[Start of Passage]

# Hickory Ergo



## Northerner (Nov 9, 2010)

Here is a Hickory ergo that I just finished. It's a common design that we see on the forum. Mine is a bit of a mixture from several different frames. It started as a very rough copy of a mxred style of ergo but with different dimensions. The pinch grip width ended up too wide for my liking so I removed some wood and then the forks started to look a little bit like an "A+" PS-1 frame.

Overall height = 6"
Width = 4 1/4"
Between forks = 2 1/4"
Throat depth = 1 1/2"
Fork width = 1"
Pinch grip width = 3"
Finish = Spar Urethane

Cheers,
Northerner


----------



## justplainduke (May 31, 2011)

Very well executed! It's very clean and professional craftsmanship....you can never go wrong with hickory!


----------



## NaturalFork (Jan 21, 2010)

About as good as it gets. Thanks for sharing!


----------



## e~shot (Jun 3, 2010)

Nice job...


----------



## Dayhiker (Mar 13, 2010)

Nice piece of work!


----------



## Tex-Shooter (Dec 17, 2009)

Very nice Slingshot! -- Tex


----------



## tubeman (Mar 7, 2011)

Excellent !


----------



## Henry the Hermit (Jun 2, 2010)

Beautiful work and form, also an excellent illustration of how an original design can morph into what some might consider a "copy". Some features are so good they are certain to appear from many different creators.


----------



## Mr buckshot (Feb 25, 2016)

That's a nice one.


----------

[End of Passage]

Instructions to follow:
Write out, word for word, the part of the hickory ergo thread that begins with the words containing "Beautiful work and" and ends with "(Feb 25, 2016)".

[Start of Items]

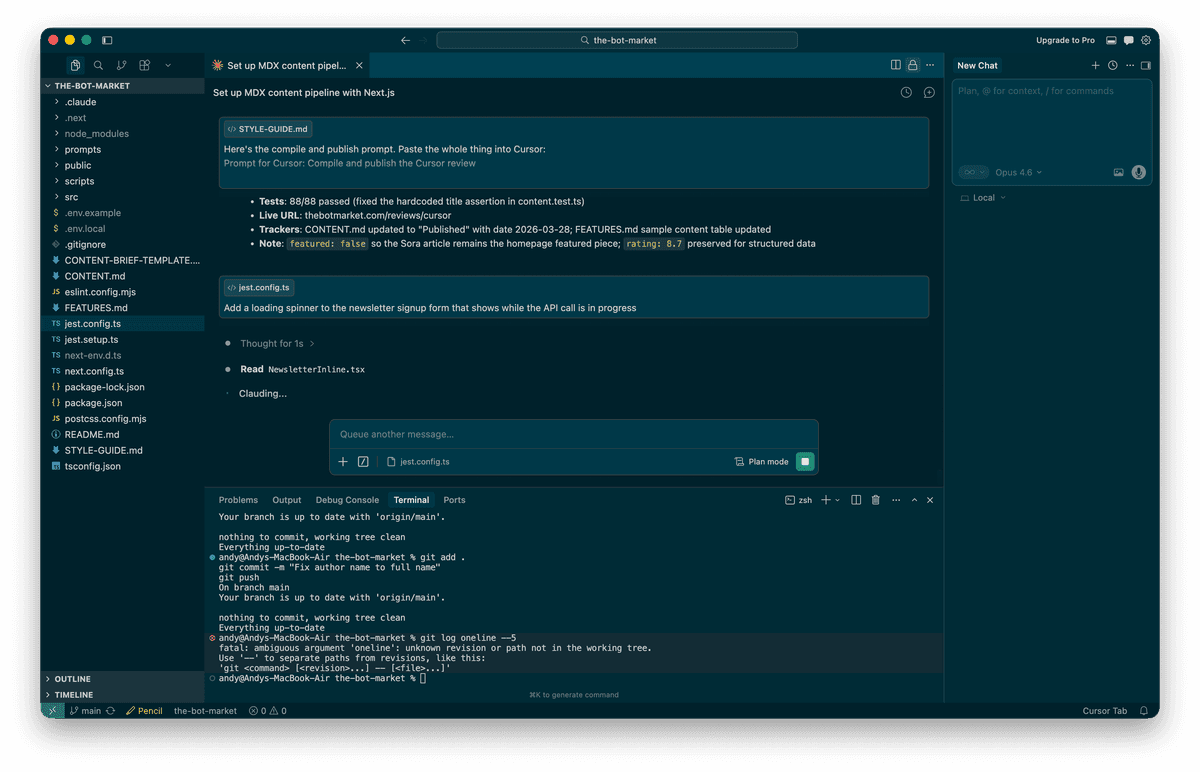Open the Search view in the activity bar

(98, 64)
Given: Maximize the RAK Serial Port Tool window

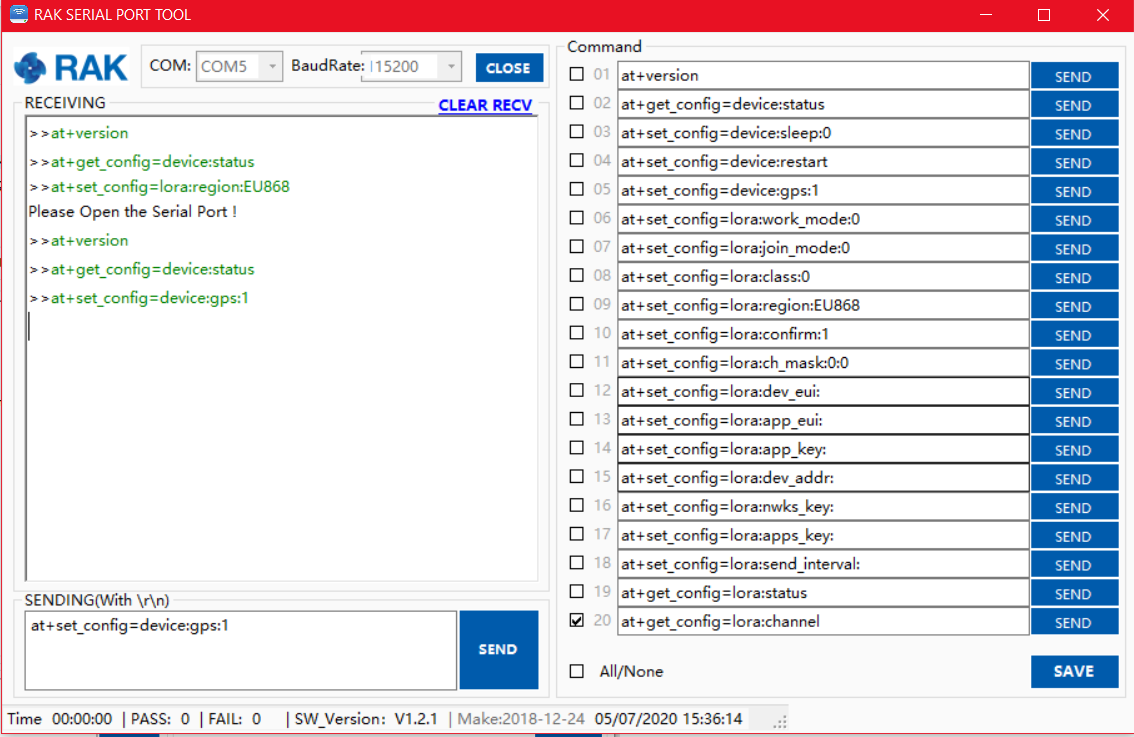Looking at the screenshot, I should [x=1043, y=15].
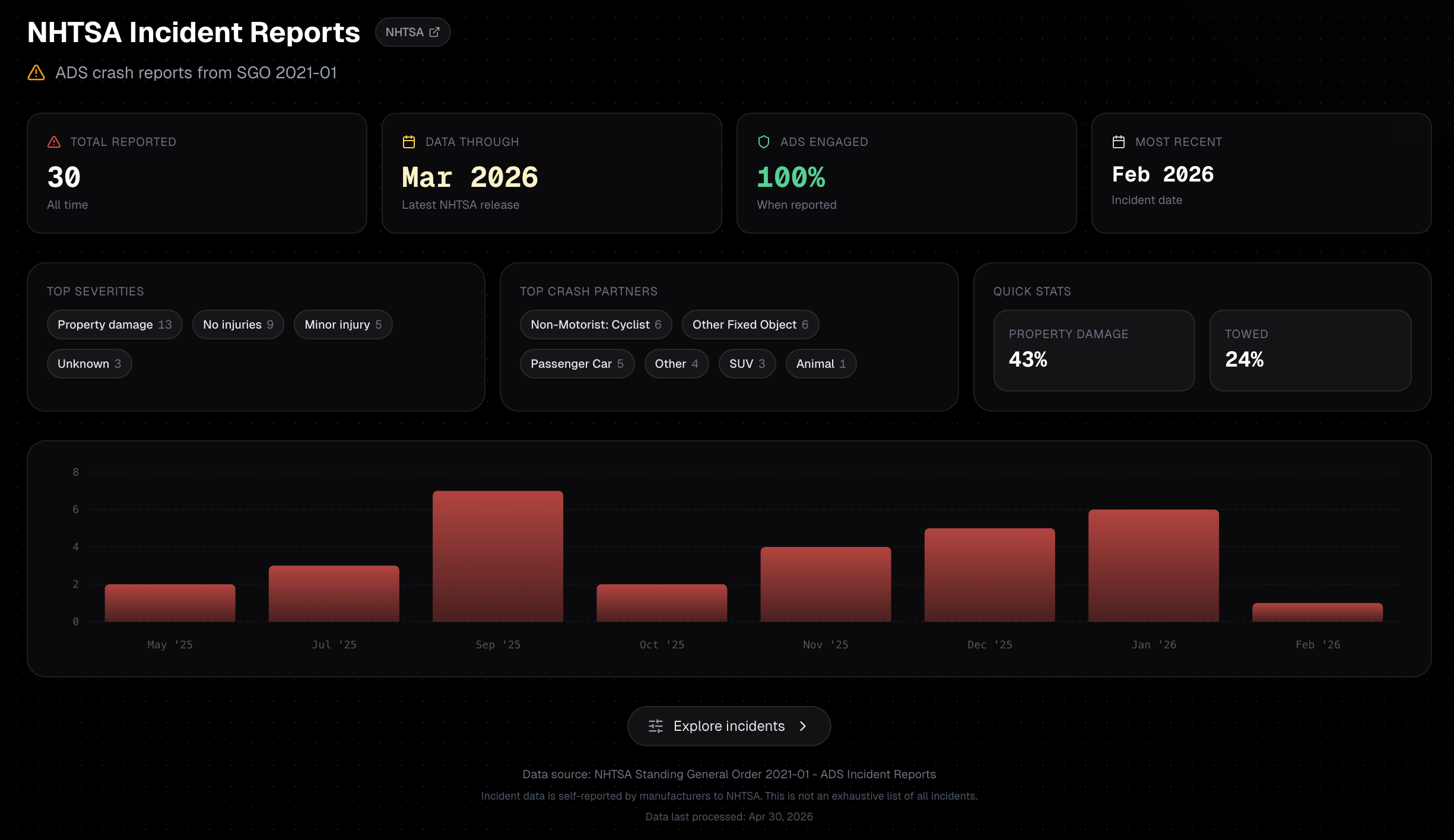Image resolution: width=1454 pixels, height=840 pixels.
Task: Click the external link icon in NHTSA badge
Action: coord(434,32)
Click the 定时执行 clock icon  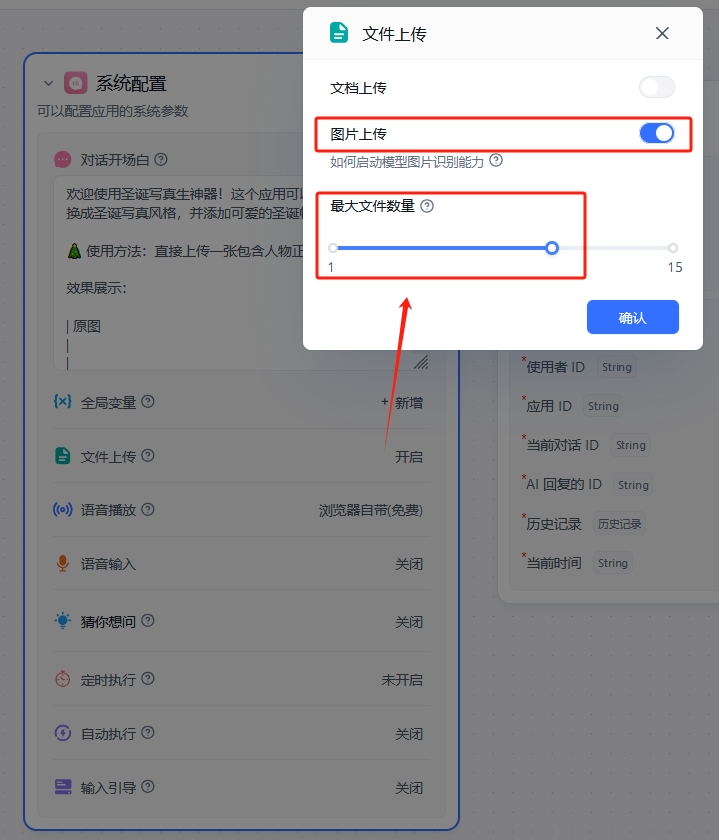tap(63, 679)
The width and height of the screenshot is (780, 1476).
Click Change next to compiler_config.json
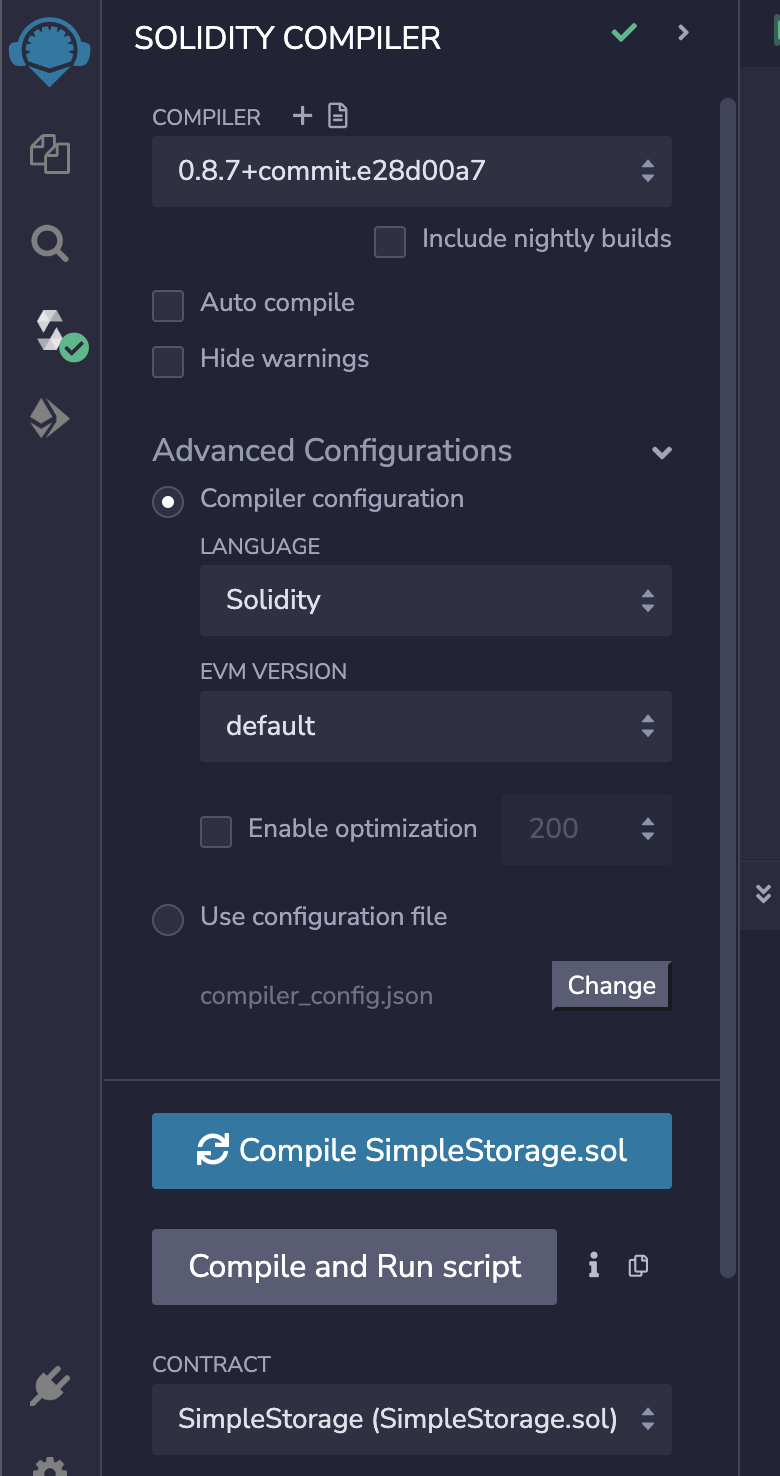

[End of Items]

Exercise result:
Beautiful work and form, also an excellent illustration of how an original design can morph into what some might consider a "copy". Some features are so good they are certain to appear from many different creators.


----------



## Mr buckshot (Feb 25, 2016)